Race Report: Nite Moves #2 (of 18)

Nite Moves results are here. I was 6/115 in a mostly local field – though a “local field” in Santa Barbara typically includes some pretty decent swimmers. Mark W. was first. He’s not really in shape right now, but apparently still has enough to hold off the pretenders.

leadbetter beach
Leadbetter Beach, viewed from Shoreline Park

I haven’t been in the ocean much lately, so the water felt a touch brisk. The closest channel buoy said 57, but I’m guessing it was closer to 55. The overcast skies offered no solar relief. I opted for an in-water warm-up, which was a mistake. By the time I lined up at the start, my feet were numb.

Oh, and I forgot to bring a cap. Mmm… brain freeze.

Beach-start, beach-finish races almost seem designed to punish me. Nite Moves is even more cleverly designed to punish me: the finish is a 70m trek uphill across a soft-sand beach. Here’s how it usually pans out:

After the mad dash into the water, I’m immediately behind like half the field. By the time I’m past the breakers, the leaders have 15-20m on me.

Then, I spend the next 5-7 minutes clawing my way through slower swimmers – at first much slower swimmers, then only somewhat slower swimmers. After I run the gauntlet I finally have some clear water – but am even further behind the leaders, who had clear water the whole time. Usually, it’s too far to make up during the remaining 500m.

At the finish, if I’m in any sort of close race, I will lose. Notice the two guys who placed 4th and 5th (6 and 3 seconds ahead of me, respectively). I beat both of them out of the water. And then they passed me running up the beach. At Nite Moves, I figure I need at least a 10-second lead out of the water to avoid getting passed on the beach.

I’m pleased to report I narrowly held off a pair of hard-charging 13-14 year old girls. Score one for wisdom and brute strength. Well, mostly the latter.

Beach starts and finishes have a long tradition in lifeguard competition… so perhaps I’m being overly literal, thinking an open water swimming event should test, you know, swimming. Not swimming-plus-a-beach-run. Is it too much to ask, to move the finish down to the high-tide line?

Afterward, I caught up with Mark and some other old friends over tacos, live music, and free-flowing, locally-crafted beer. Beer makes everything better.

Another perfect Wednesday evening in paradise.

8 thoughts on “Race Report: Nite Moves #2 (of 18)”

  1. Great pictures, sounds like a decent race.
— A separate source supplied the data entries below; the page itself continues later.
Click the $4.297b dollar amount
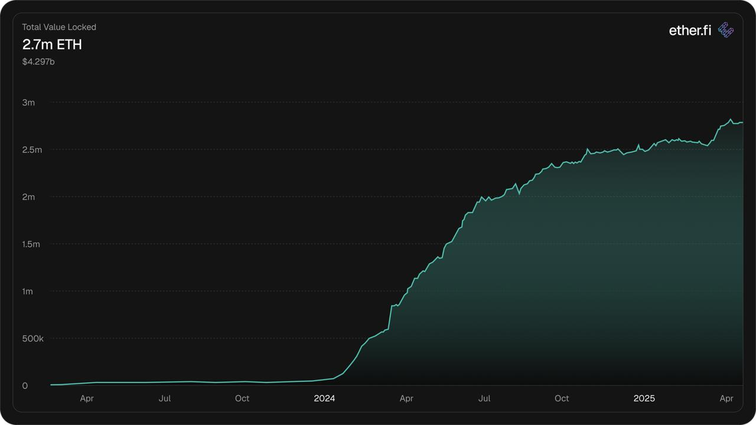The width and height of the screenshot is (756, 425). [38, 61]
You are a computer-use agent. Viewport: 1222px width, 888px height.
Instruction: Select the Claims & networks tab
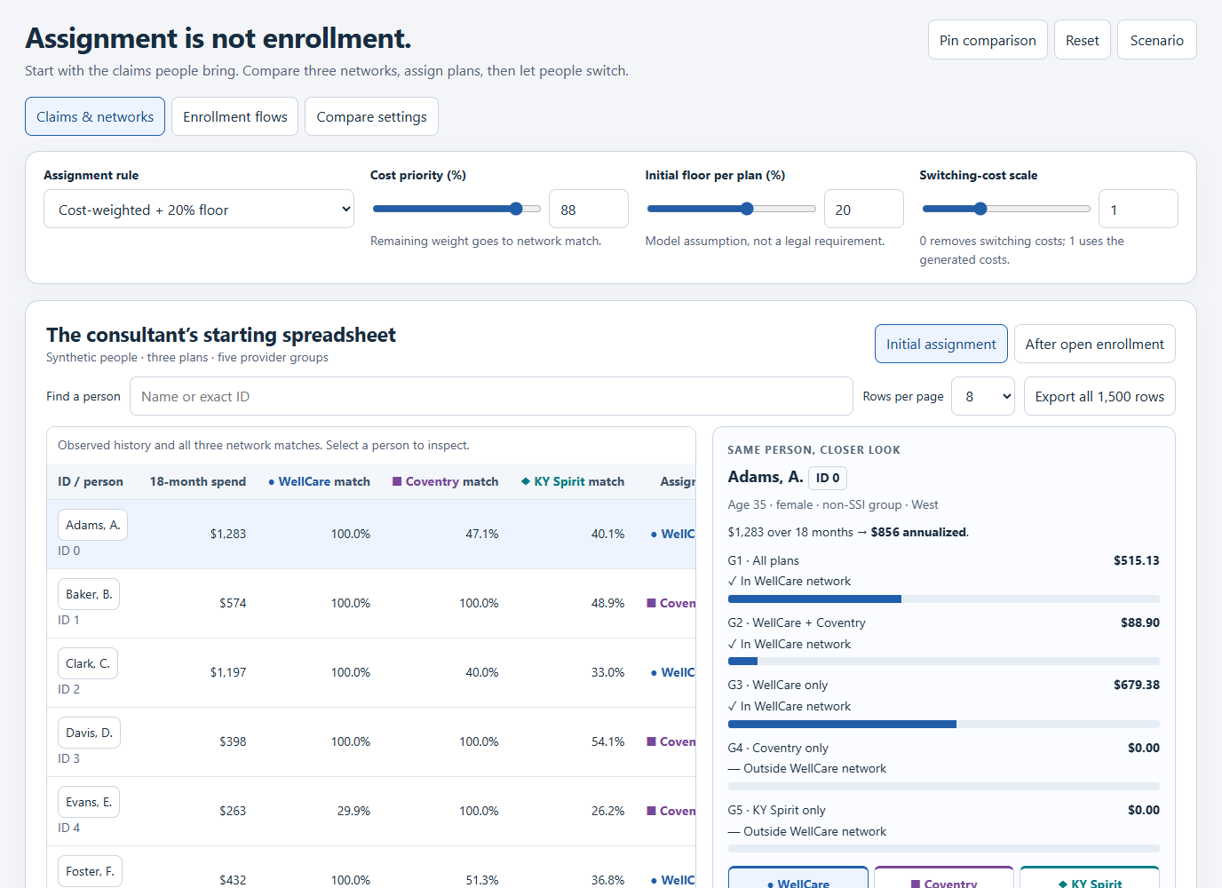[x=95, y=116]
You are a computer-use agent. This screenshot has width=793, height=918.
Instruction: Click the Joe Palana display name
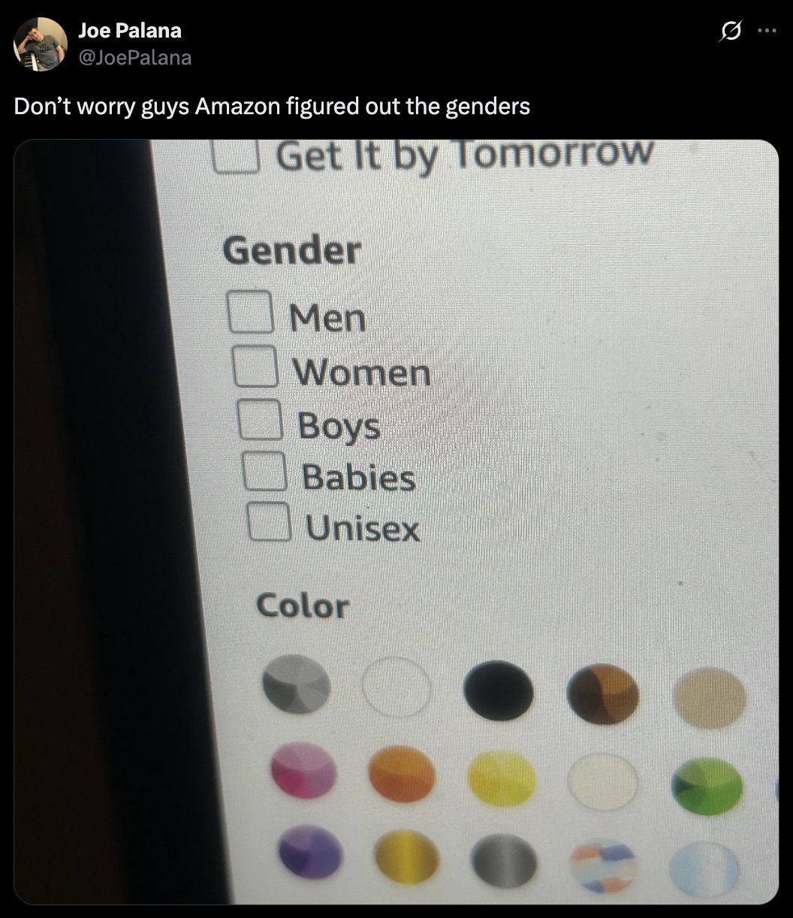click(x=129, y=31)
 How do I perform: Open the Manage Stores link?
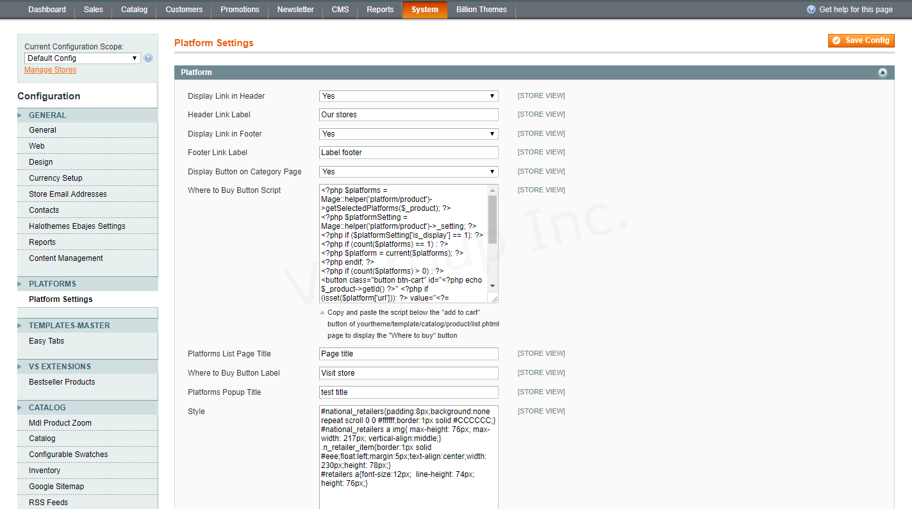50,70
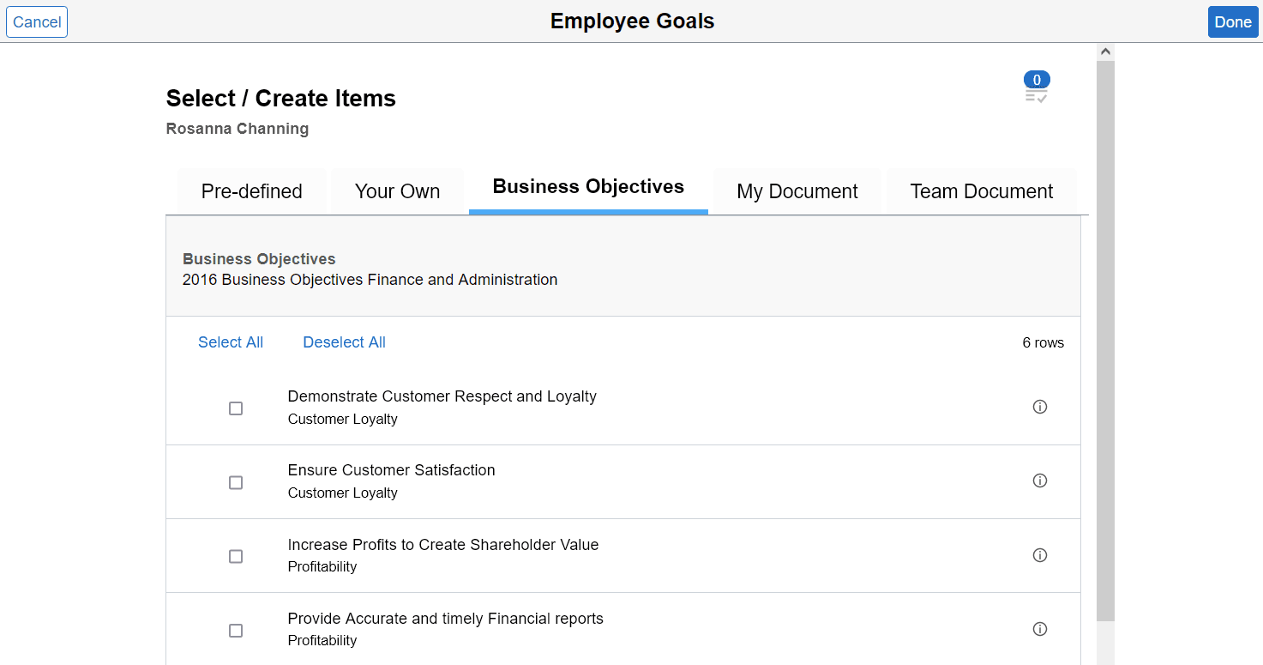The height and width of the screenshot is (665, 1263).
Task: Open info icon for Ensure Customer Satisfaction
Action: pos(1040,481)
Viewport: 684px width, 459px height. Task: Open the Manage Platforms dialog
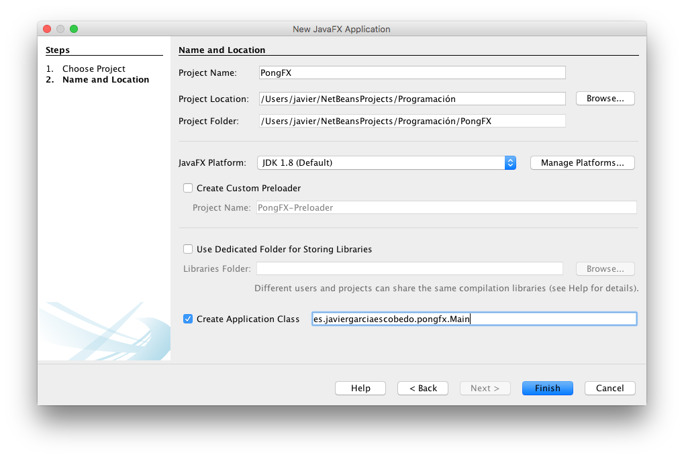pyautogui.click(x=582, y=163)

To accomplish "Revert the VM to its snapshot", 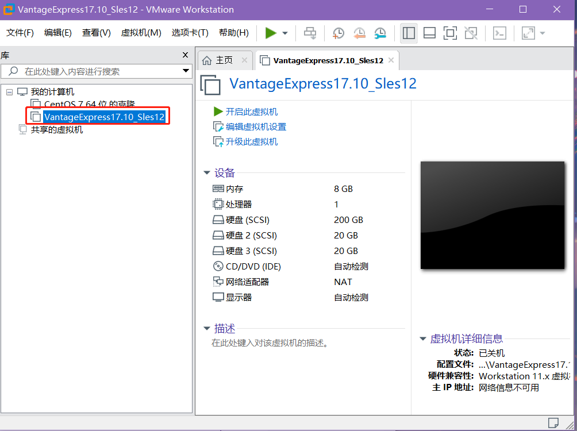I will tap(360, 33).
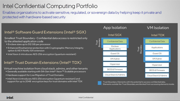Click the Hypervisor box under Intel SGX

pos(115,64)
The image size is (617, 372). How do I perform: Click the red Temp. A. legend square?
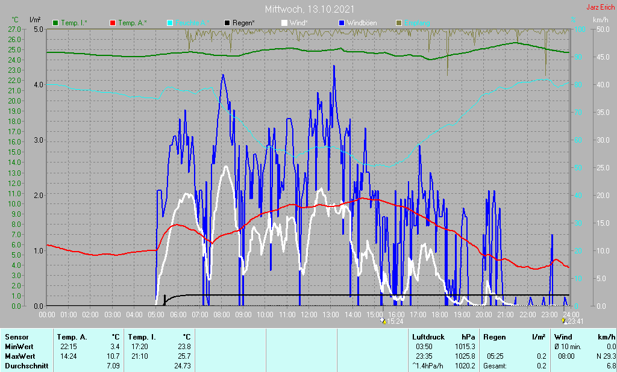coord(113,23)
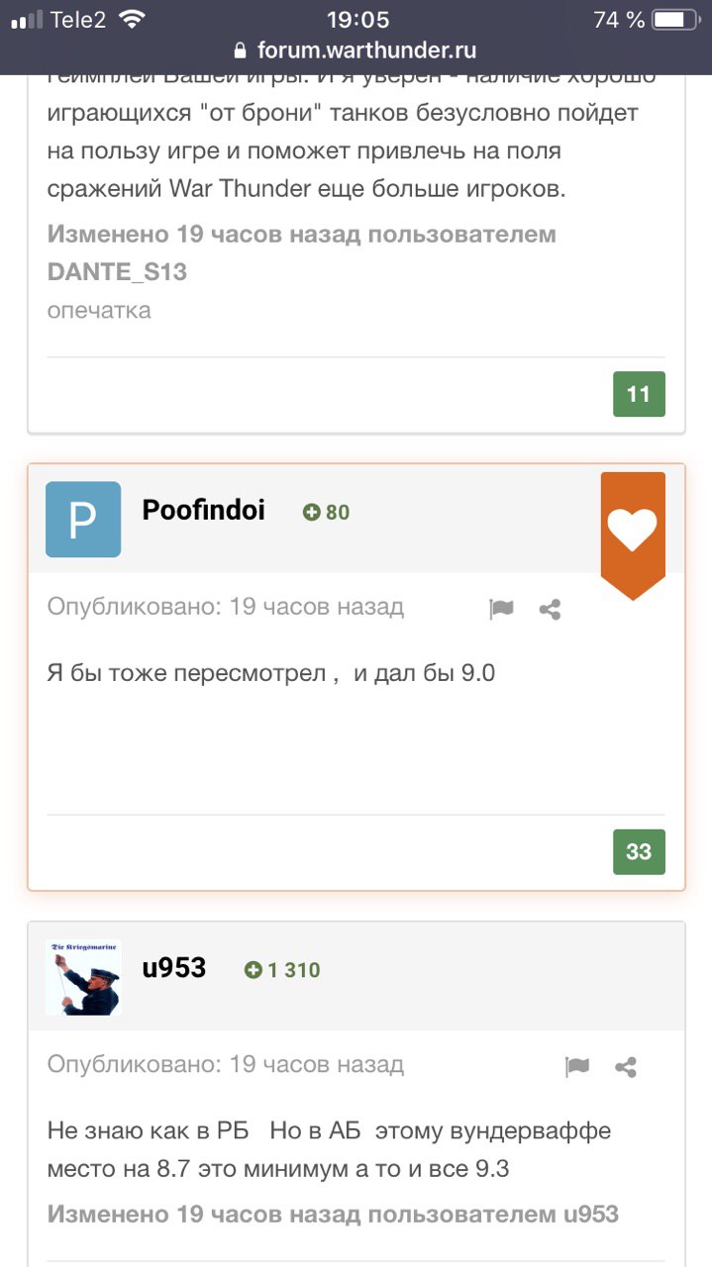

Nice finish given the run disadvantage! I get the feeling you’d be racing for the win without the beach run segments.
    How tight was the pack when you moved through it? Any trouble?
    I’m itching to get back in the water!!

    1. It wasn’t too bad – I usually just try to go around. I’m not bothered by physical contact in a race. It’s just annoying to lose ground on the lead pack, who don’t have to deal with it.

  2. I’m with you dude… I’m not built for running before or after swimming… or running anywhere really. I’m a little jealous that you have two series like that in your backyard though, we need something similar up here although at 50 degrees the swim portion would be a tougher sell until we got deeper into summer.

    1. Yes, we Santa Barbarians can’t seem to get enough of our weekly splash/dash series. I will probably switch to Reef & Run once they start up next month. Longer swim, shorter run, less expensive.

  3. BEach finishes are terrible!! It’s getting harder and harder to look like a Bo Derek “10” running out of the water these days. If they’re really into the surf life saver thing they should level the playing field and make everyone drag a 400lb comatose German tourist to the finish line.
    Those races sound really fun though!!

    1. Never attribute to “being into surf life-saving” what can just as easily be attributed to thoughtlessness 🙂

  4. I think swim/run USAT-type events are a different sport. Even though I hate running, I LOVE the beach finish. This “I don’t care if I die, I just want to get to the mat as fast as I can” feeling washes over me.

    As for combining awards for wetsuits and non-wetsuits, of course you’re right.

    BUT it’s better for me if they combine everyone. Almost all adult-onset swimmers wear a wetsuit. Depending on who shows up, I’m guaranteed last, 2nd-to-last or 3rd-to-last in the non-wetsuit division. I can actually name names–there are exactly 3 adult-onset swimmers in the Phoenix area who regularly compete without a wetsuit. If the other two show up, I won’t be last.

    When they combine everyone, I’m right in the middle (including men). I don’t care that I’d be even further ahead if I wore a wetsuit.

    Even though I’m slow compared to someone who competed in high school (or, God forbid, college), I think I’m a good swimmer. How I place shouldn’t matter. But, as hard as I work, it’s nice not to be last.